Alpinismo

La Canna di Filicudi. Il ricordo di una conquista particolare

Era il 1972 e si celebravano I 100 anni della prima salita della Est del Rosa. Per festeggiare le Guide di Macugnaga andarono all’assalto di un… faraglione

Nel giugno del 1972 cinque guide di Macugnaga lasciarono la “Perla del Rosa” per attraversare l’Italia e raggiungere l’isola di Filicudi, nell’arcipelago siciliano delle Eolie.

Strana destinazione, ma solo fino a un certo punto. A nord dell’isola, infatti, emerge dalle acque un faraglione di circa 100 metri, chiamato per la sua forma la “Canna”. Nessuno lo aveva mai scalato, né gli abitanti locali, né climber arrivati da lontano.

Fu Carlo Ravasio (fondatore del giornale Il Rosa) a notarlo e d’accordo con l’ingegner Giuseppe Rodriguez (Presidente dell’Azienda di Soggiorno di Lipari) organizzò la mini spedizione di conquista inserendola nell’ambito delle celebrazioni per il centenario della prima salita della Est del Rosa, che ricorreva proprio in quell’anno.  Del gruppo facevano parte le guide di Macugnaga Luciano Bettineschi, Felice e Carlo Jacchini, Michele Pala e Lino Pironi, oltre ad autorità, alcuni macugnaghesi e il coro Monte Rosa.

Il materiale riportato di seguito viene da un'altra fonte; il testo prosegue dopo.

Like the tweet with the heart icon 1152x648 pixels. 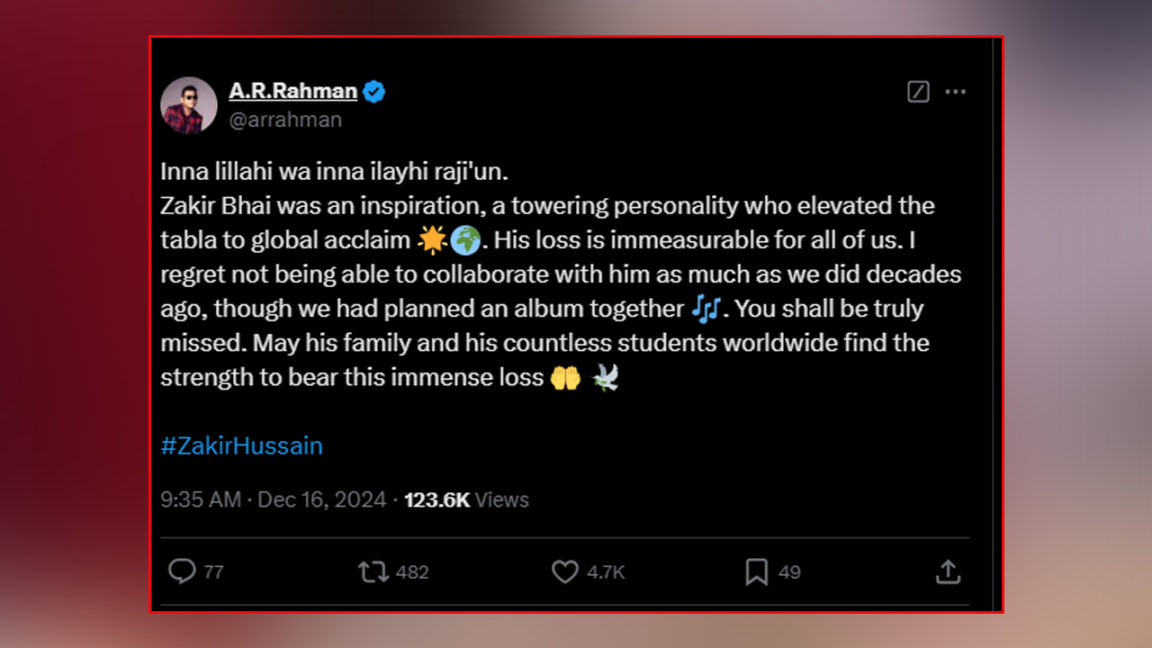tap(565, 571)
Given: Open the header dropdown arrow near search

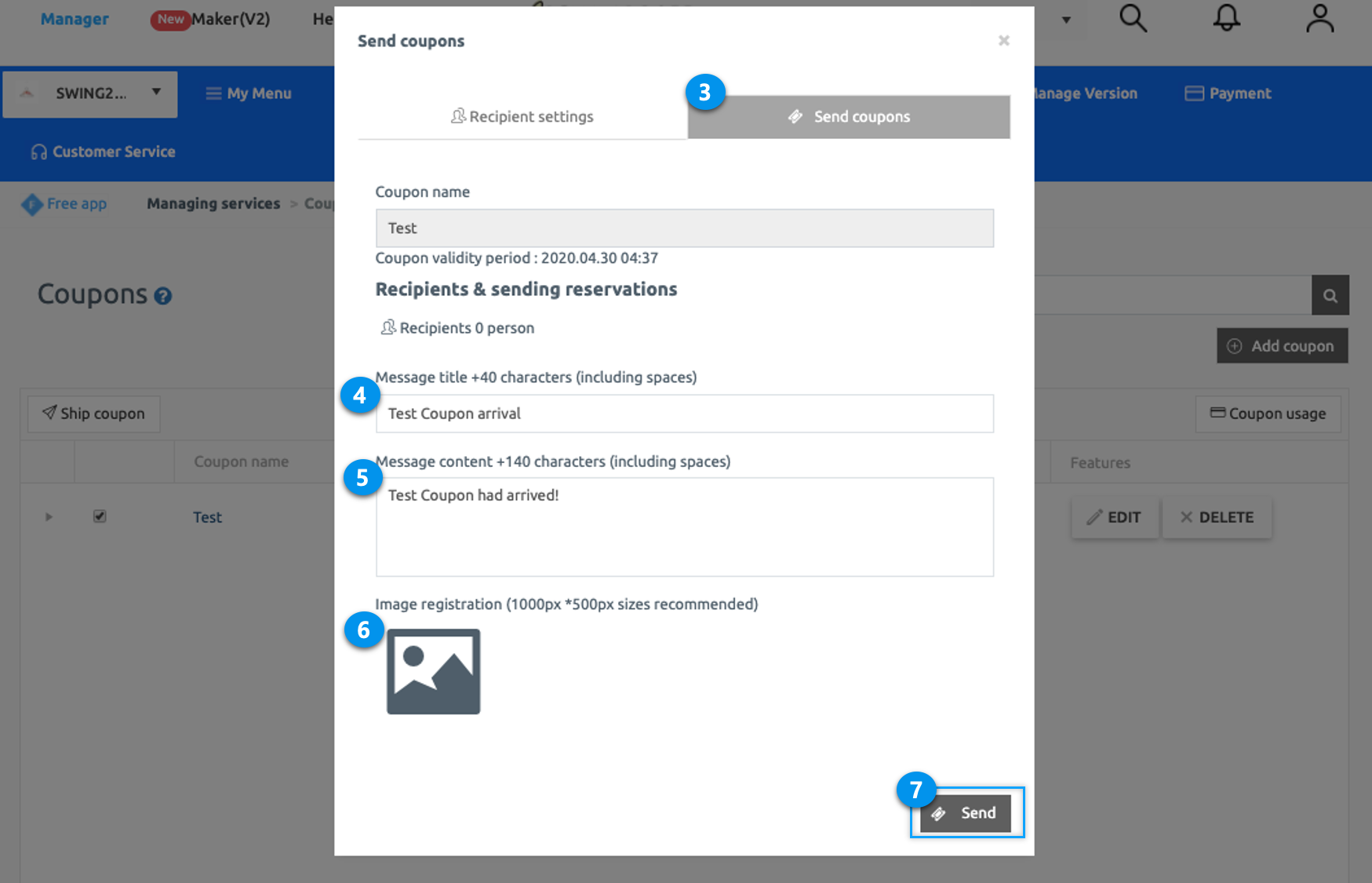Looking at the screenshot, I should [1066, 20].
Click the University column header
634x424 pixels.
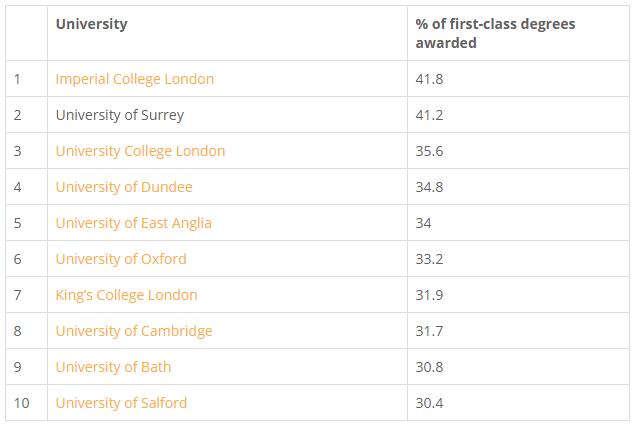pyautogui.click(x=91, y=24)
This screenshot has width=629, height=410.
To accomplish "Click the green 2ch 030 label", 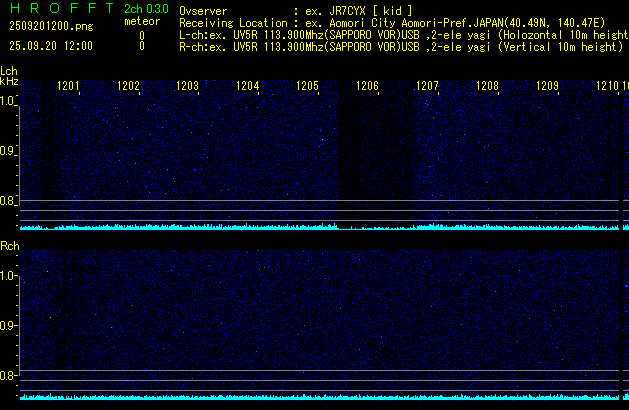I will point(144,9).
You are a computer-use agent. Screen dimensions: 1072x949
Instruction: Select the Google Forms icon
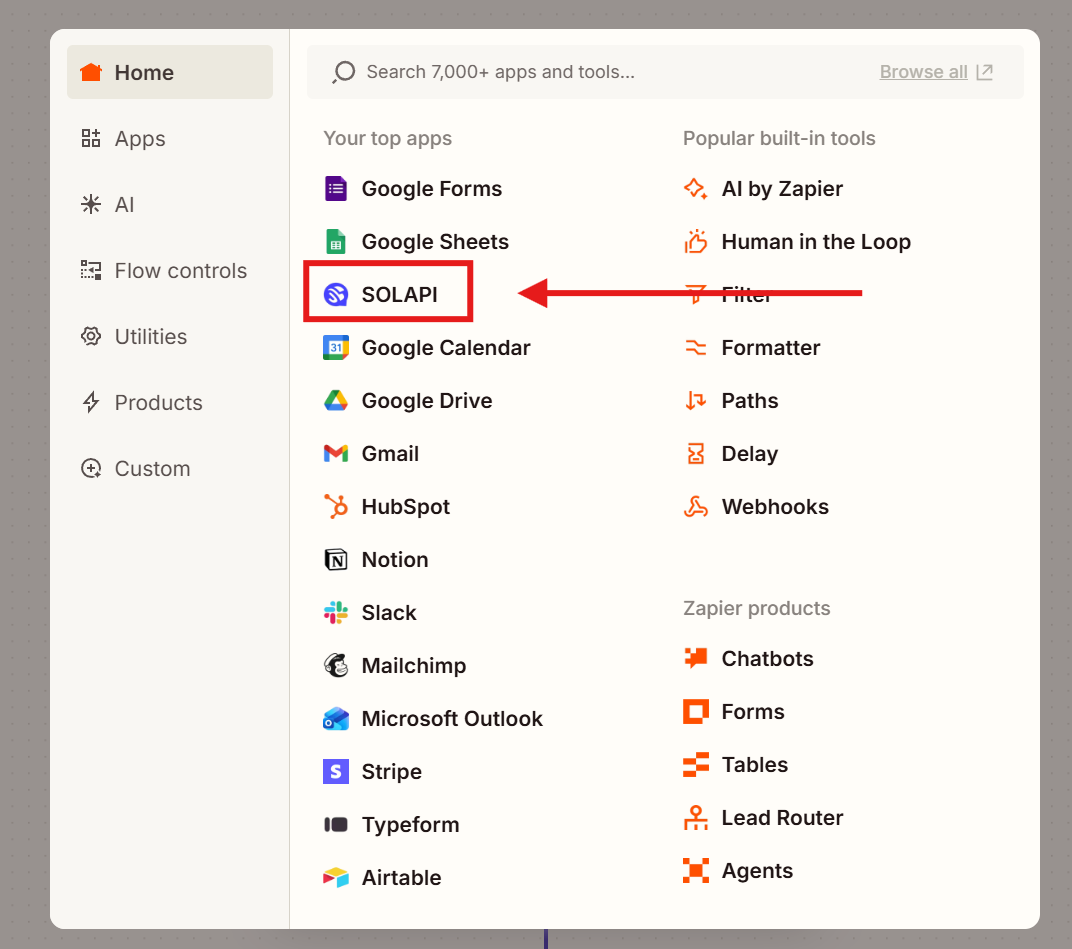click(336, 189)
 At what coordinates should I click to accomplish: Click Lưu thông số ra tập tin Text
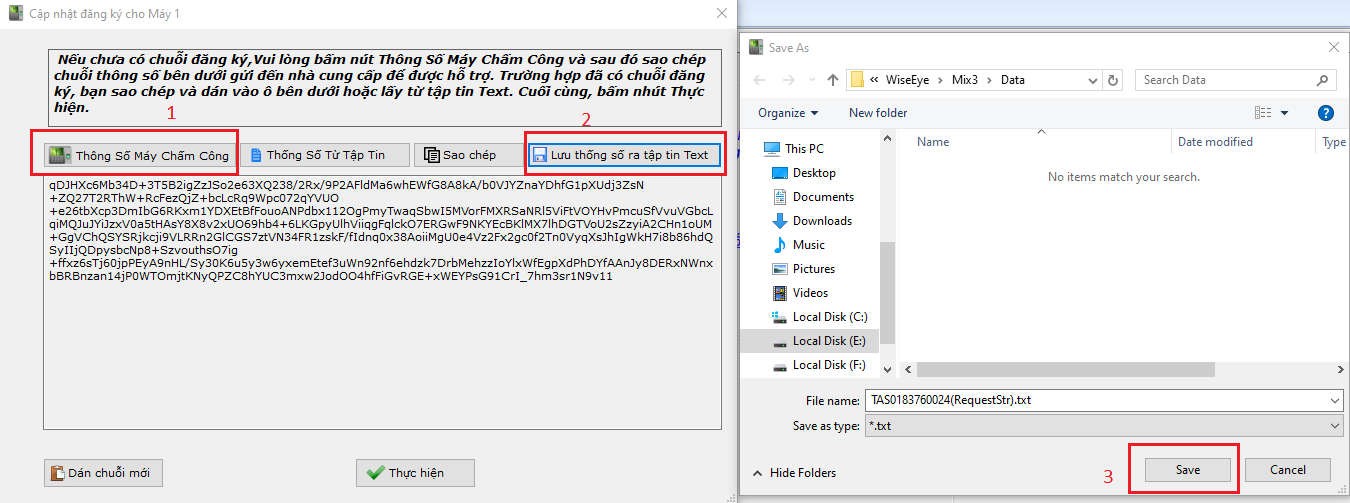624,155
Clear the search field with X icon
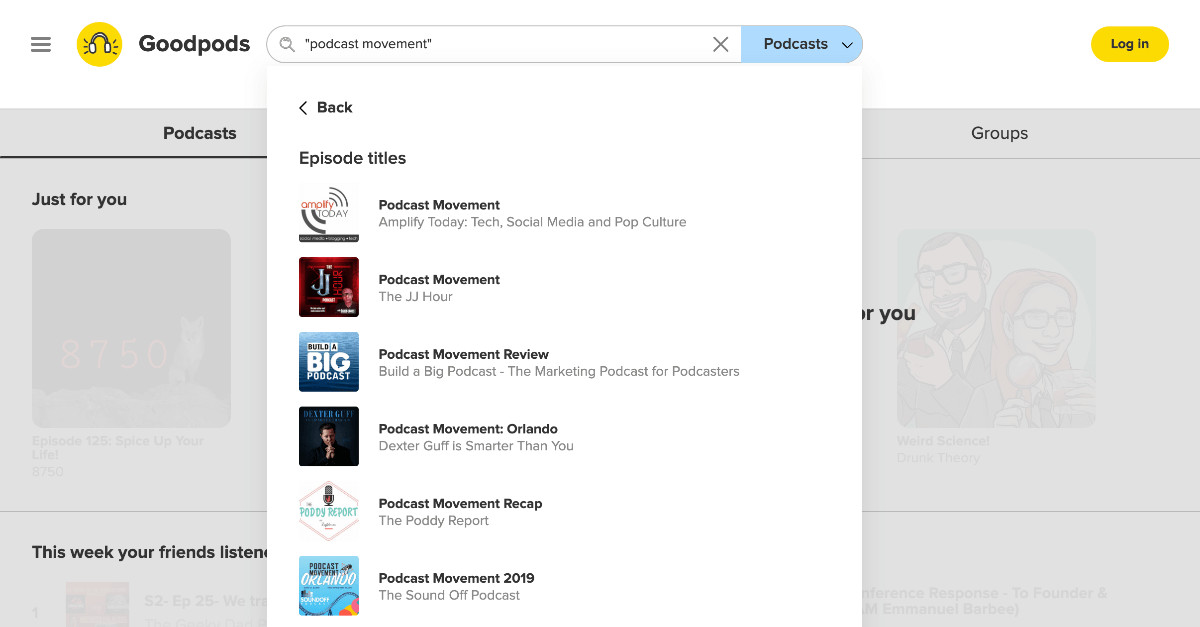Image resolution: width=1200 pixels, height=627 pixels. click(x=720, y=44)
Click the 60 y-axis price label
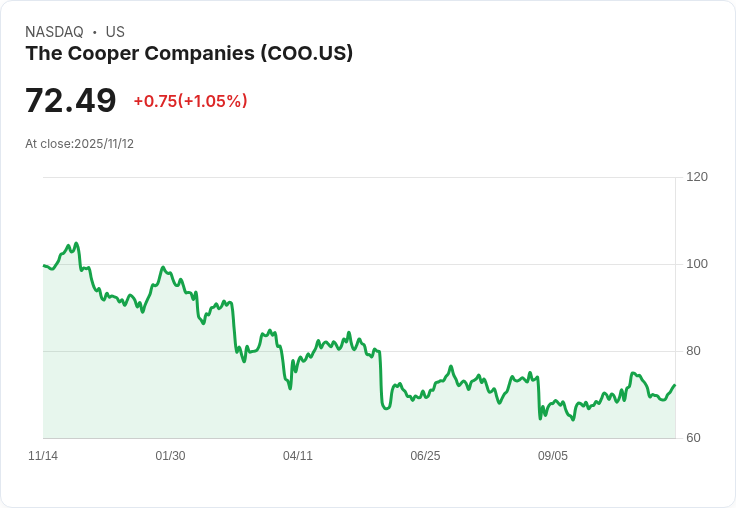 (693, 438)
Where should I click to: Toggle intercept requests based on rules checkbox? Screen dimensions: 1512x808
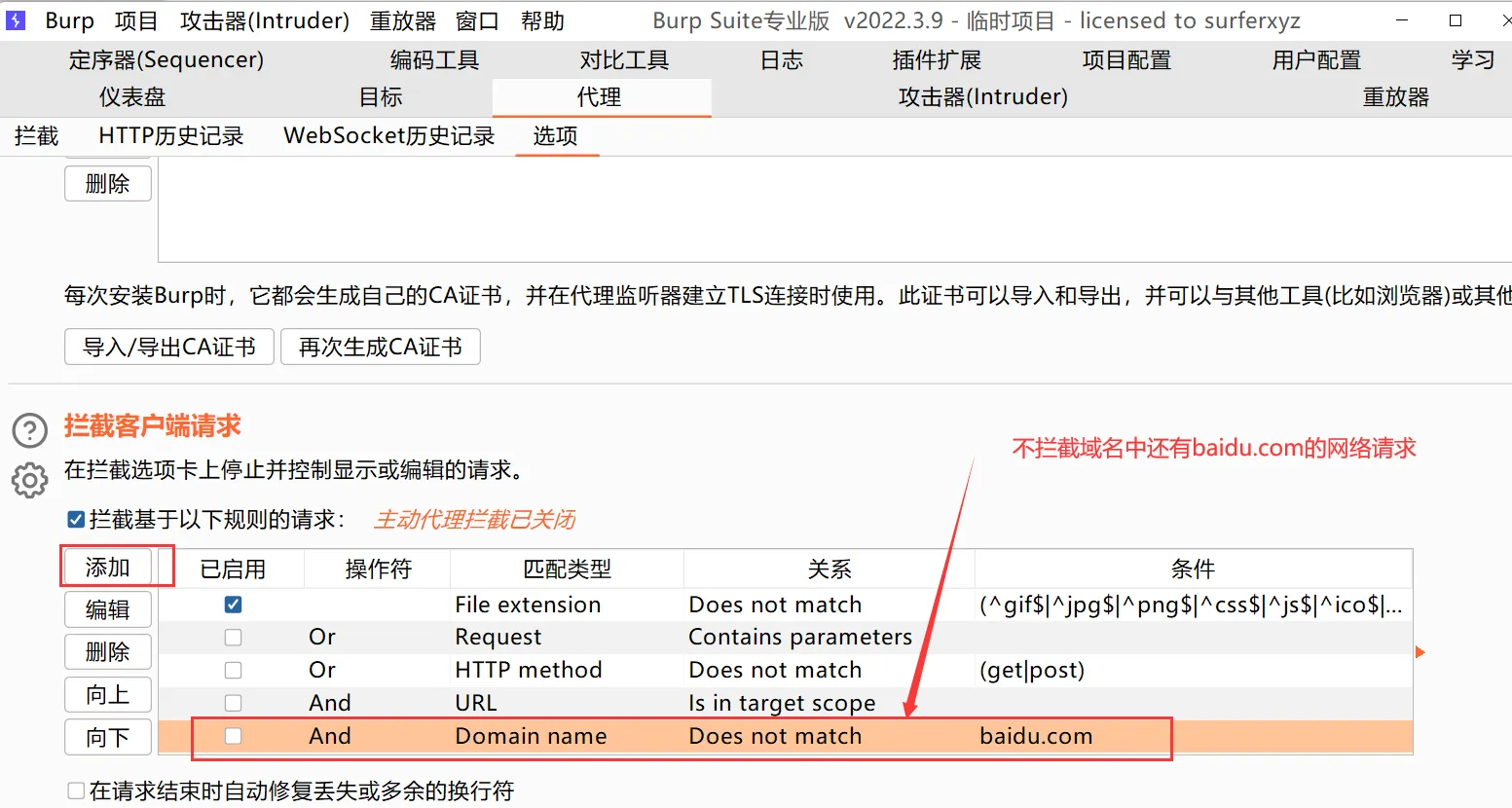(x=76, y=520)
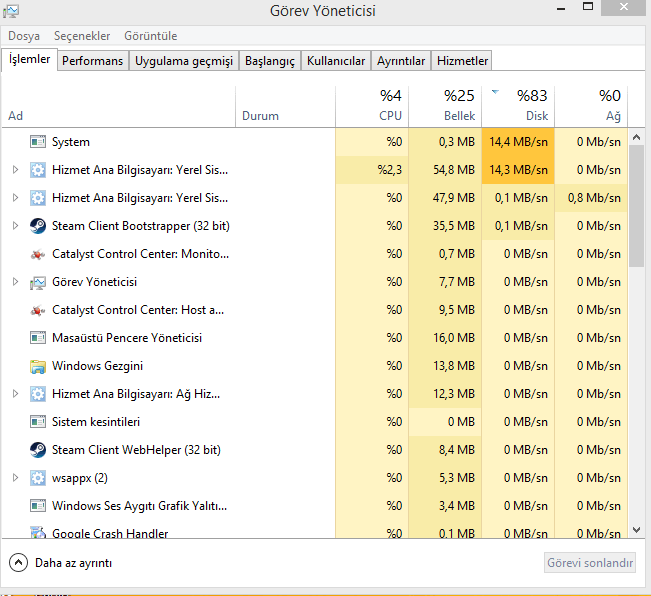Click the Sistem kesintileri icon
Screen dimensions: 651x596
38,422
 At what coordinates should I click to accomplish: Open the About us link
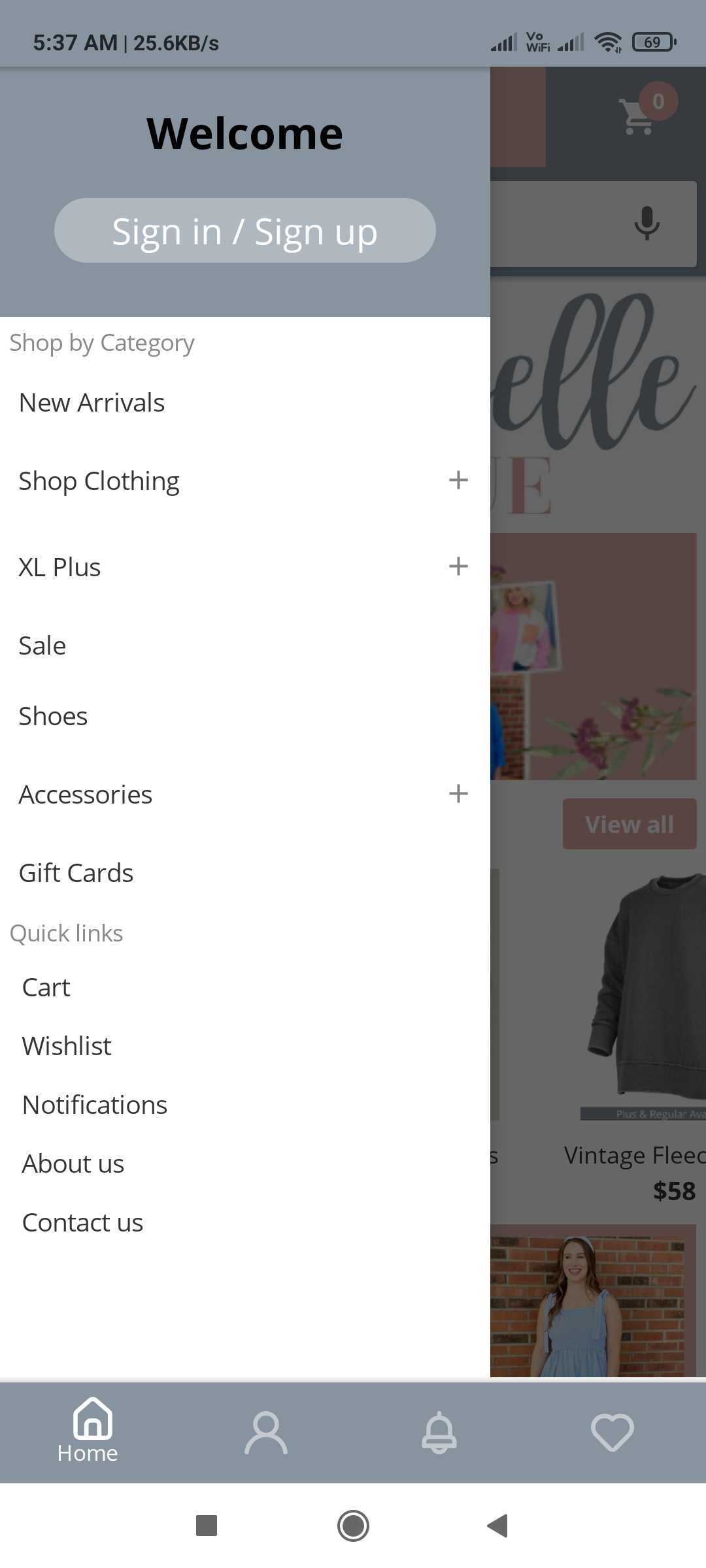coord(73,1164)
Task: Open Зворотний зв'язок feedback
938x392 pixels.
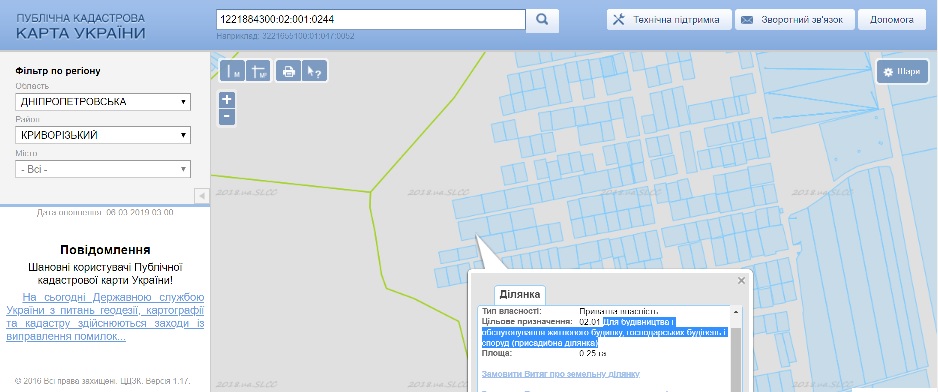Action: [x=794, y=20]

Con loro una madonnina di bronzo, che le guide avrebbero posto sulla sommità della Canna dopo la scalata.

Il ricordo in prima persona della Guida di Macugnaga Carlo Iacchini

Carlo Jacchini è l’unico ancora in vita tra le guide che portarono a termine l’ascesa. Ecco il suo racconto a ruota libera: “Carlo Ravasio ci propose una scalata a Filicudi. Prima siamo scese in Sicilia solo noi guide per preparare l’attrezzatura e la via, poi ci ha raggiunto anche un nutrito gruppo di macugnaghesi per assistere alle celebrazioni.

Nei primi giorni, come punto di partenza dell’operazione, abbiamo utilizzato un piccolo scoglio nei pressi della Canna. Ricordo che guardavamo in alto e vedevamo falchi e gabbiani, guardavamo in basso e vedevamo acque scure e grossi pesci che si inseguivano. Un mondo del tutto nuovo e diverso rispetto a quello a cui eravamo abituati.

All’inizio  della salita abbiamo affrontato una traversata in diagonale verso destra con passaggi di terzo grado, sostato su un terrazzino esposto, proseguito per dieci metri ancora in traversata fino a uscire su uno spigolo.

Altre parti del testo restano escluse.